In some embodiments, the base 300 further has a third set of fork apertures 390 on the front surface 325 of the base 300 as illustrated in FIG. 3B, and a fourth set of fork apertures 395 on the back surface 330 of the base 300 as illustrated in FIG. 3A. The third set and fourth set of fork apertures 390, 395 are adapted to receive forks. Similar to the alignment of the first set and second set of fork apertures 370, 375, the third set of fork apertures 390 and the fourth set of fork apertures 395 align horizontally and vertically. In addition, referring to FIG. 3C, the first and second supporting beams 380, 385 have sets of apertures which align horizontally and vertically with the third set and the fourth set of fork apertures 390, 395, such that forks of a fork lift or another lifting or transporting device can be introduced into the base 300 through the third set and the fourth apertures 390, 395 and the apertures on the first and second supporting beams 380, 385.
In other embodiments, the base 300 has additional apertures. For example, a middle aperture 396 can be centered between apertures of the third set of fork apertures 390 on the front surface 325 of the base 300, as illustrated in FIG. 3B. A front pull bar 397 is vertically centered in the middle aperture 396 and is attached to the front surface 325 on a top and a bottom of the middle aperture 396. The front pull bar 397 can be used to pull the assembled portable container 100. Yet in other embodiments, the base 300 has additional pull bars to pull the assembled portable container 100. For example, a back pull bar 398 is attached between the fourth set of fork apertures 395 on the back surface 330 of the base 300. In some embodiments, the back pull bar 398 is an eyelet.
During assembly of the portable container 100, a plurality of posts included in the kit are adapted to insert into the above-mentioned sockets 335, 340, 345, 350. In some embodiments, opposing ends of each of the plurality of posts have extension portions protracting therefrom. As illustrated in FIG. 4, the plurality of posts include a plurality of L-shaped posts 405 and a plurality of side posts 420. The plurality of L-shaped posts 405 include a first L-shaped post and a second L-shaped post. The first L-shaped post is a mirror image of the second L-shaped post. The plurality of side posts 420 include a first side post and a second side post. The first side post is a mirror image of the second side post. A bottom extension portion 410 of the first L-shaped post is adapted to insert into the first L-shaped socket 335. Likewise, a bottom extension portion 410 of the second L-shaped post is adapted to insert into the second L-shaped socket 340. A bottom extension portion 425 of the first side post is adapted to insert into the first side socket 345. Likewise, a bottom extension portion 425 of the second side post is adapted to insert into the second side socket 350. In some embodiments, a side of each of the plurality of L-shaped posts 405 has a hole 430 located near the bottom extension portion 410. The hole 430 is for securing or lifting the assembled portable container 100 using ropes, chains, belts or other securing devices.

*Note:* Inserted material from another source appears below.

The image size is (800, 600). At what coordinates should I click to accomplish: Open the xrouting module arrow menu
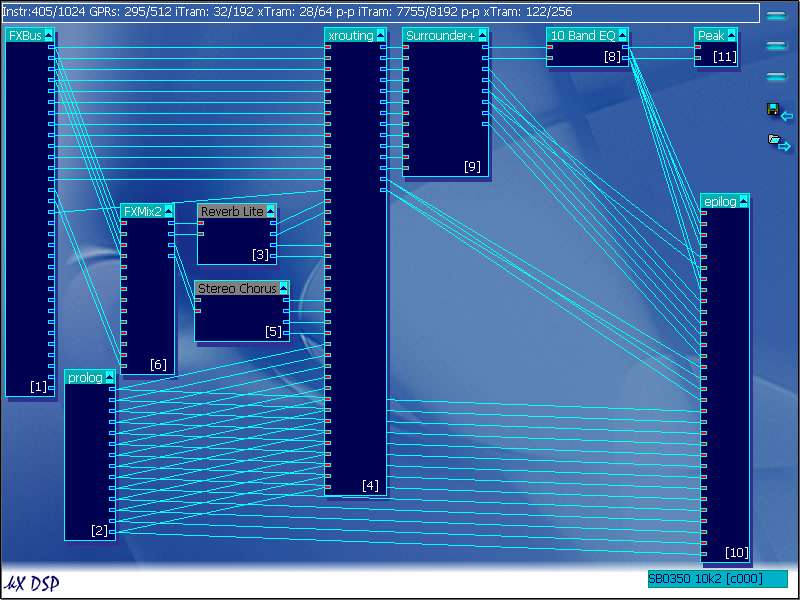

According to another embodiment of the invention, a base of the 15′8″ long portable container 200 is illustrated in FIGS. 5A-5B. FIG. 5A illustrates an isometric back corner view of the base 500. FIG. 5B illustrates an isometric front corner view of the base 500. A base 500 is similarly configured as the base 300 described above except that the base 500 has two additional sockets. The two additional sockets are located on the outer top surface 310 of the portable container 200: a first middle socket 505 located at a center of the first side as illustrated in FIG. 5A, and a second middle socket 510 located at a center of the second side as illustrated in FIG. 5B. As such, two additional side posts 420, a third side post and a fourth side post, are included in the kit and are configured to insert into the two additional middle sockets 505, 510. In some embodiments, a bottom extension portion 425 of the third side post is adapted to insert into the first middle socket 505. Likewise, a bottom extension portion 425 of the fourth side post is adapted to insert into the second middle socket 510. In other embodiments, the first middle socket 505 and the second middle socket 510 are positioned between the first set of fork apertures 370 and the second set of fork apertures 375, respectively. In some embodiments, the third and fourth side posts are adapted to be universal, e.g. interchangeable. In other embodiments, interior sides of the third and fourth side posts accommodate various securement mechanisms for shelving and cargo control.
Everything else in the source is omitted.